--- start of Information shown ---
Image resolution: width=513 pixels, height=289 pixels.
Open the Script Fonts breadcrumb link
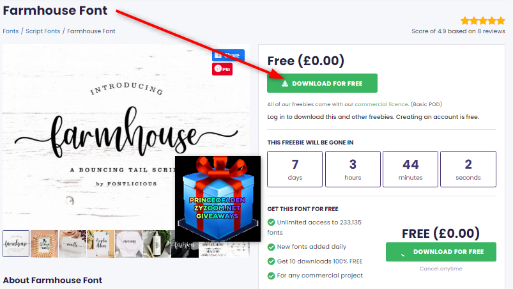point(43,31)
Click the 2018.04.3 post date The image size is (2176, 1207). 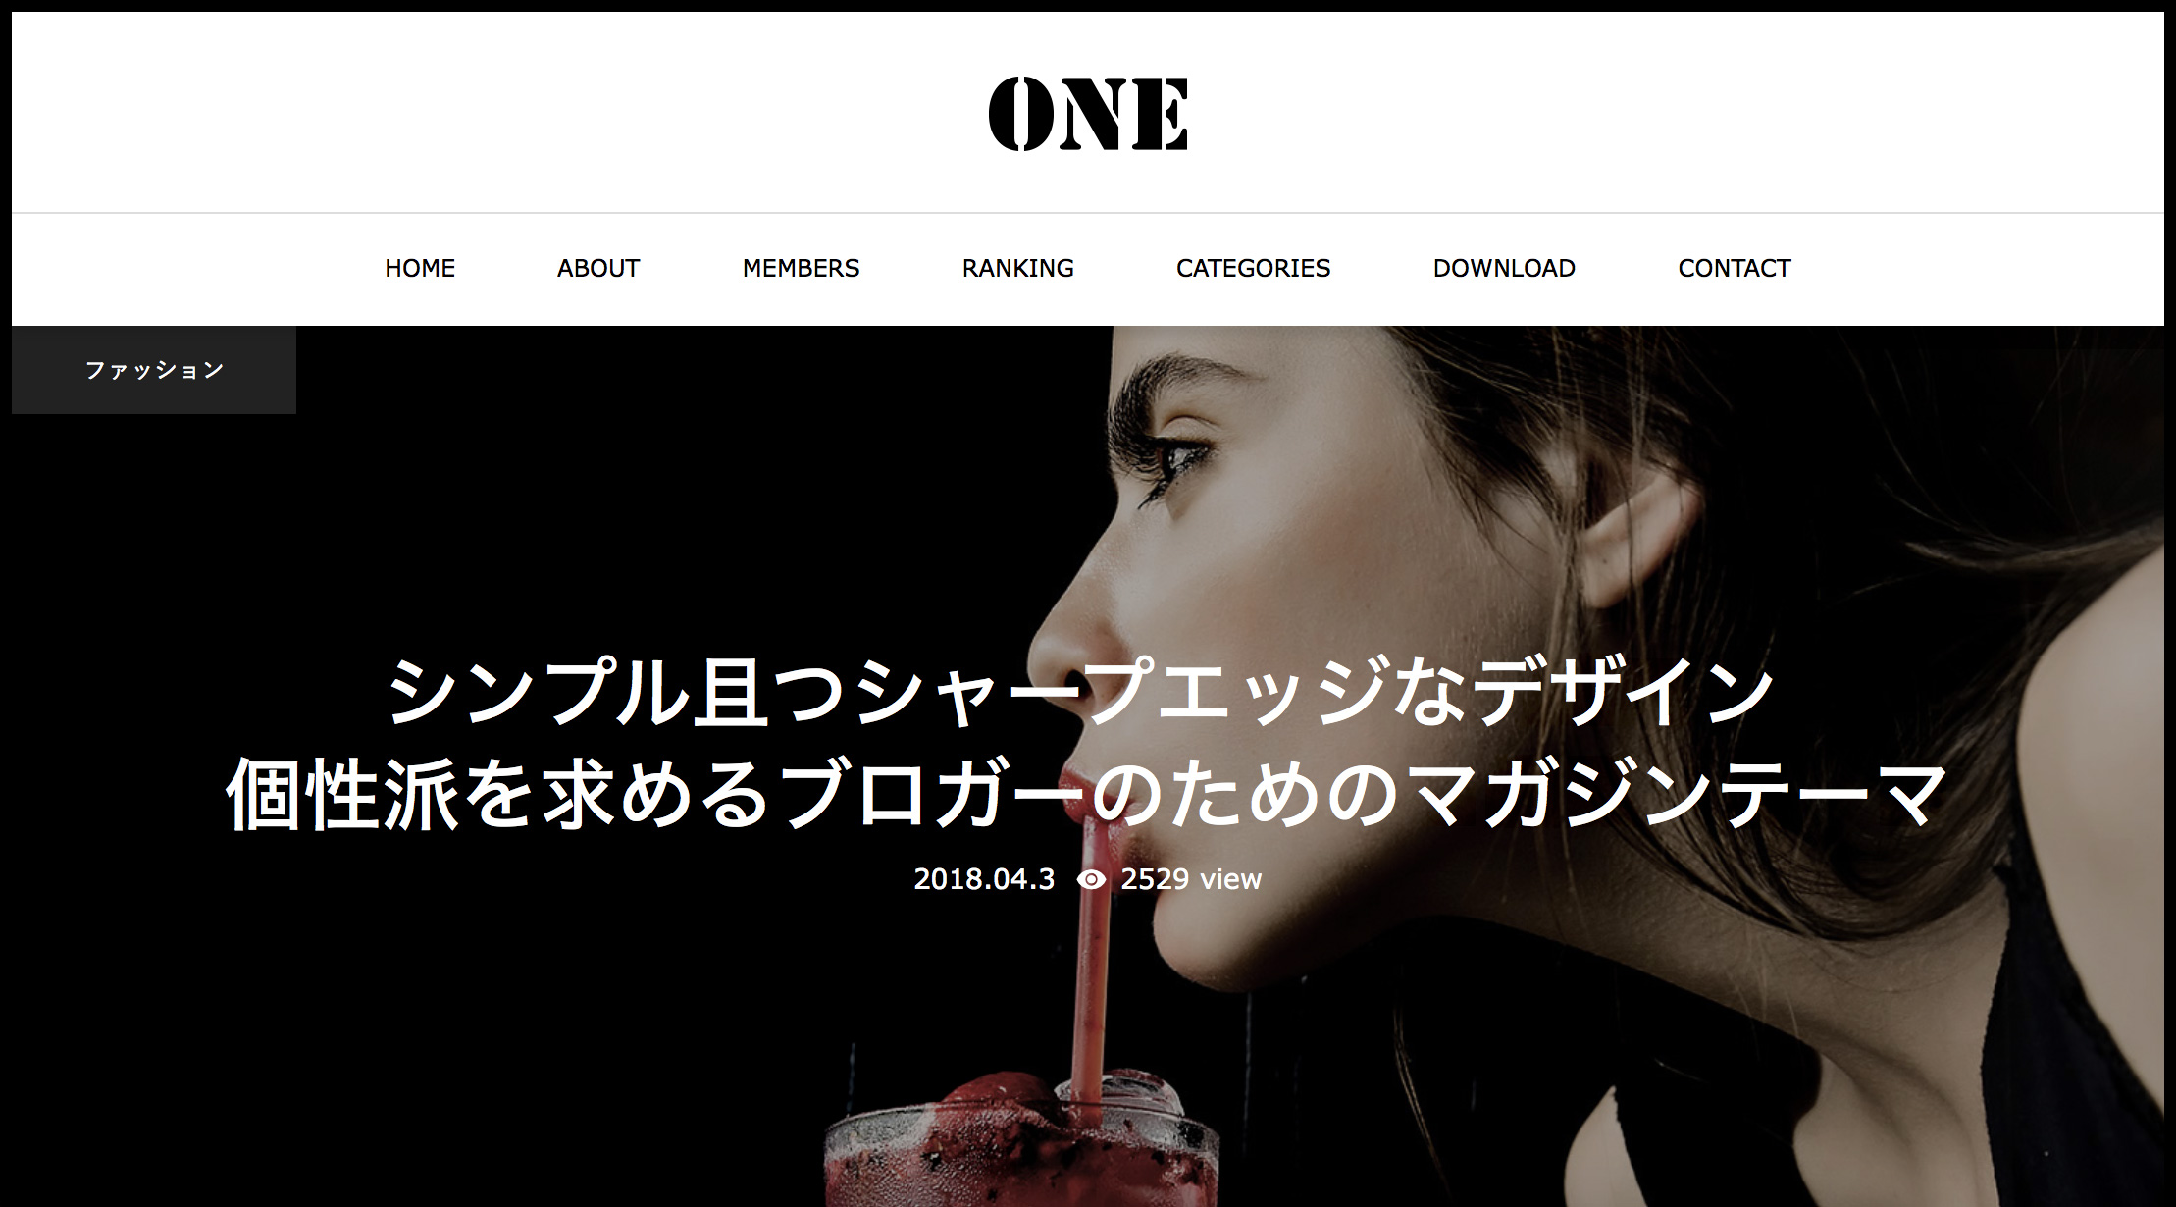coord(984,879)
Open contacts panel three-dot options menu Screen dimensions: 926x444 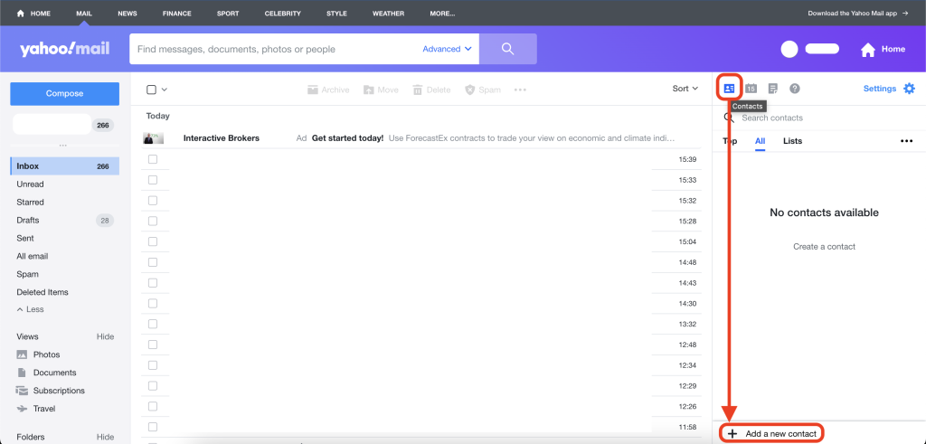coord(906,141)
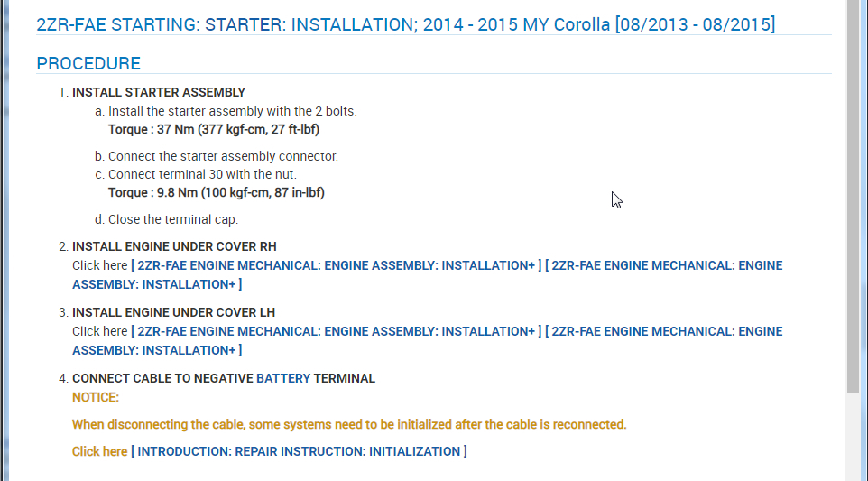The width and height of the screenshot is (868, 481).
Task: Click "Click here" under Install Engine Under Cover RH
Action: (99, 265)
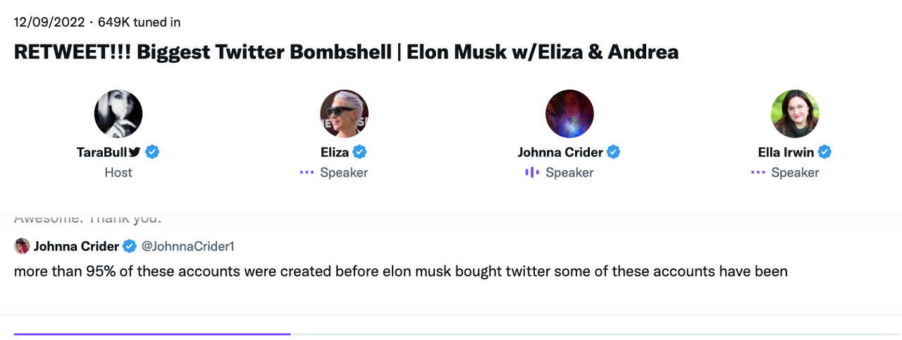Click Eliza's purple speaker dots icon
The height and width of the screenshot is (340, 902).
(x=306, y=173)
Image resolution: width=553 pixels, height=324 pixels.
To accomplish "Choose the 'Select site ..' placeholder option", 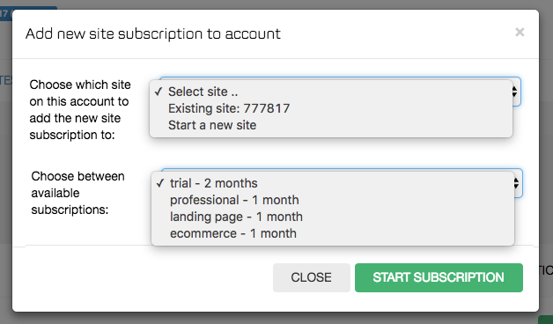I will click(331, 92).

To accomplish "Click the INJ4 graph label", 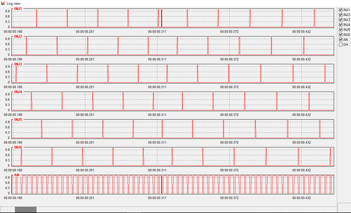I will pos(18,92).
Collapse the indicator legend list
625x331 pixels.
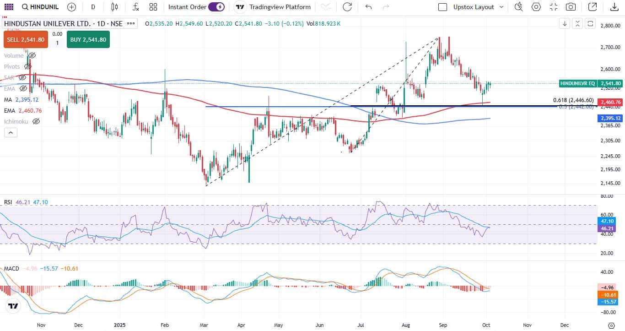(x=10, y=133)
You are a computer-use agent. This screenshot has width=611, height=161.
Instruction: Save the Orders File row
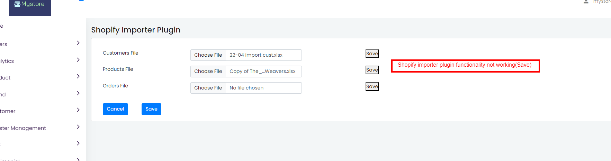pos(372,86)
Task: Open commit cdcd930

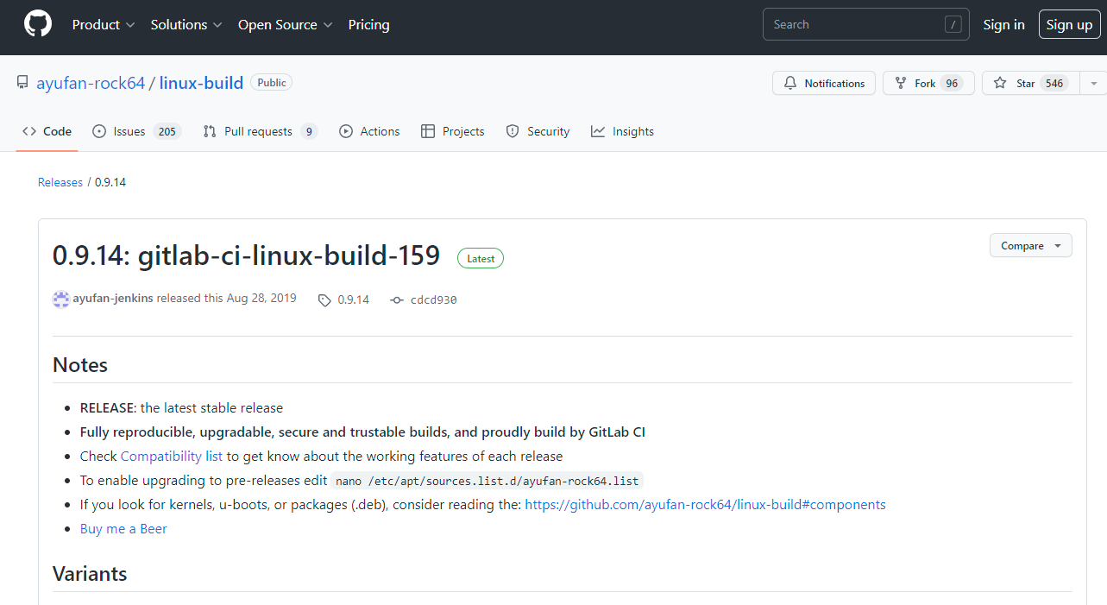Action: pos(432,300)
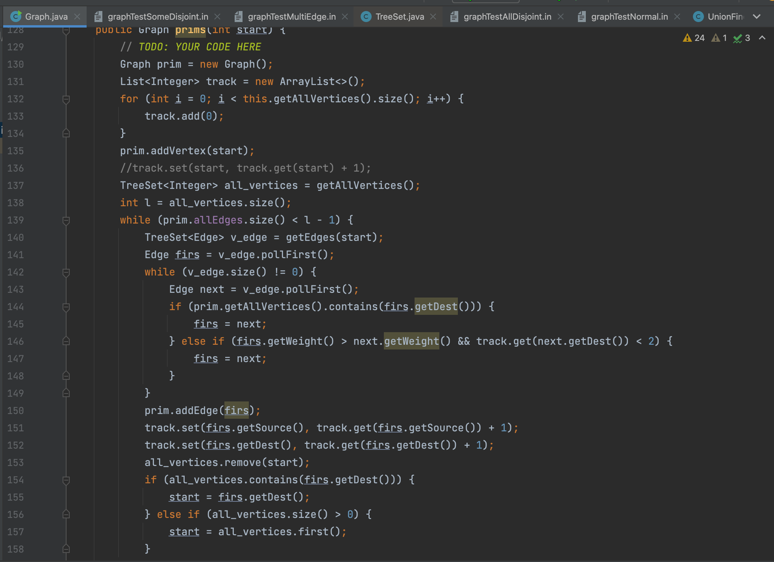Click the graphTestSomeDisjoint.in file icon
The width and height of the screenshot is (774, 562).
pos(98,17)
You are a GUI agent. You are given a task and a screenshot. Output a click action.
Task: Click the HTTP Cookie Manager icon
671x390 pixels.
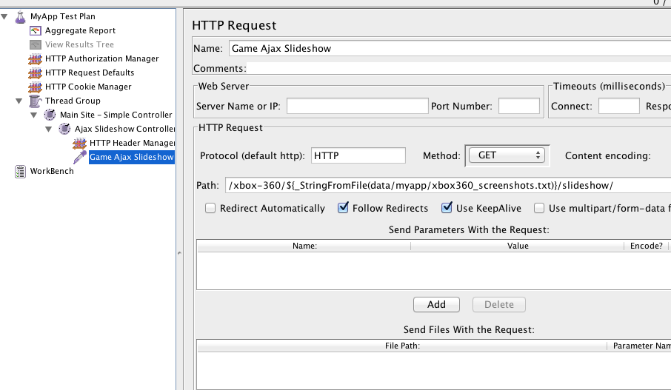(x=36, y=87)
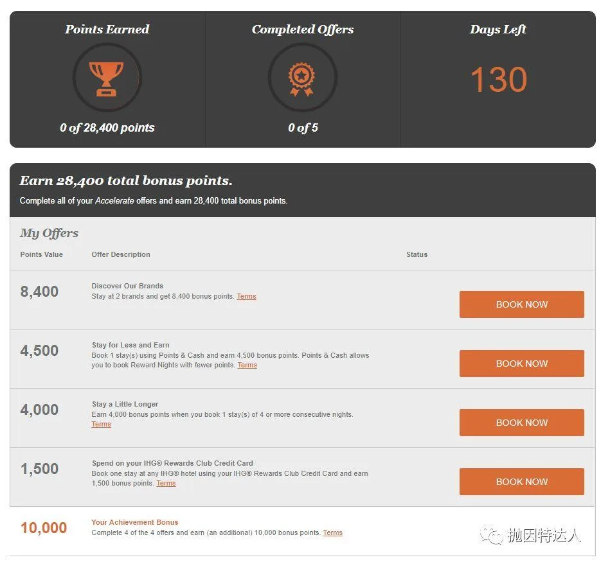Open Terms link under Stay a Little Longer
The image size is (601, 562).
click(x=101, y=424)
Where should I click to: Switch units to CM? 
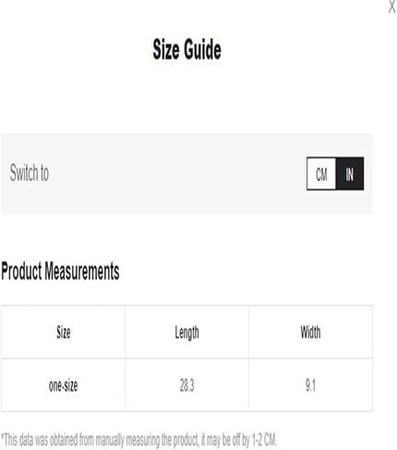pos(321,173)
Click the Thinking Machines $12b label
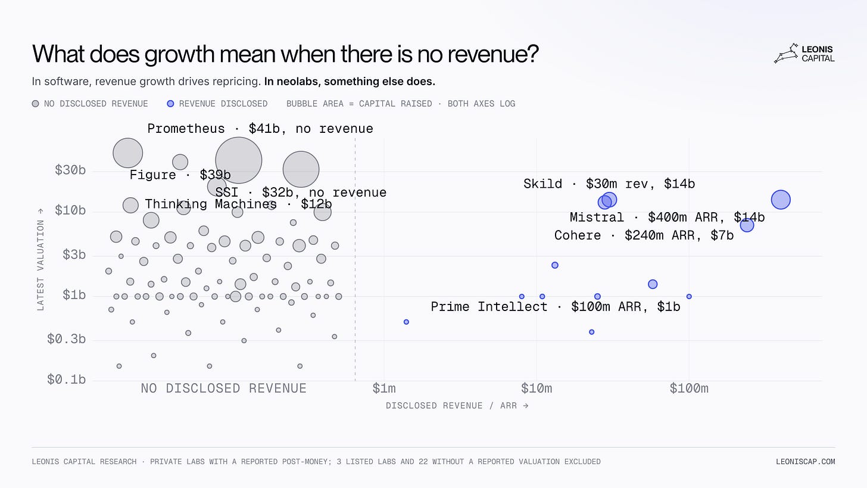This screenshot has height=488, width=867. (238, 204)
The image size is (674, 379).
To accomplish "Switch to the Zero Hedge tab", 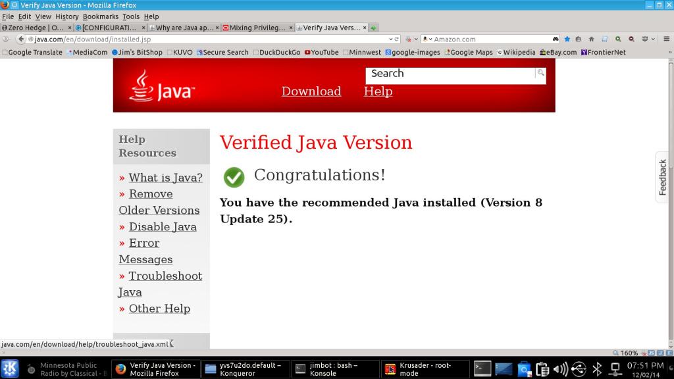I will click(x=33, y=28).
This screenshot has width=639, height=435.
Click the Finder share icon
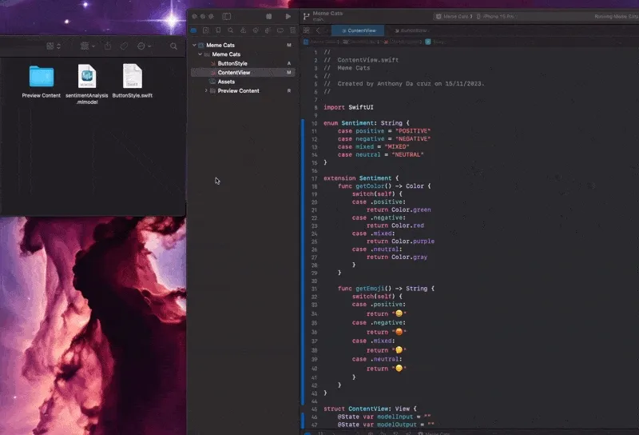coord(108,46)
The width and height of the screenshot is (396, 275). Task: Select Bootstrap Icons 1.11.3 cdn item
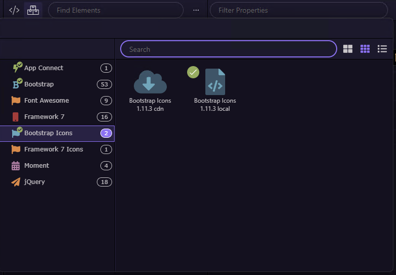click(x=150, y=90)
--- end of Information shown ---
| What this task involves |
Starting at the line that contains "The width and height of the screenshot is (396, 275)." and ending with the last line of the records, rewrite those lines as a numbered list, omitting any blank lines and leaving the pictures out.

| Completed exercise |
1. The width and height of the screenshot is (396, 275). Task: Select Bootstrap Icons 1.11.3 cdn item
2. click(x=150, y=90)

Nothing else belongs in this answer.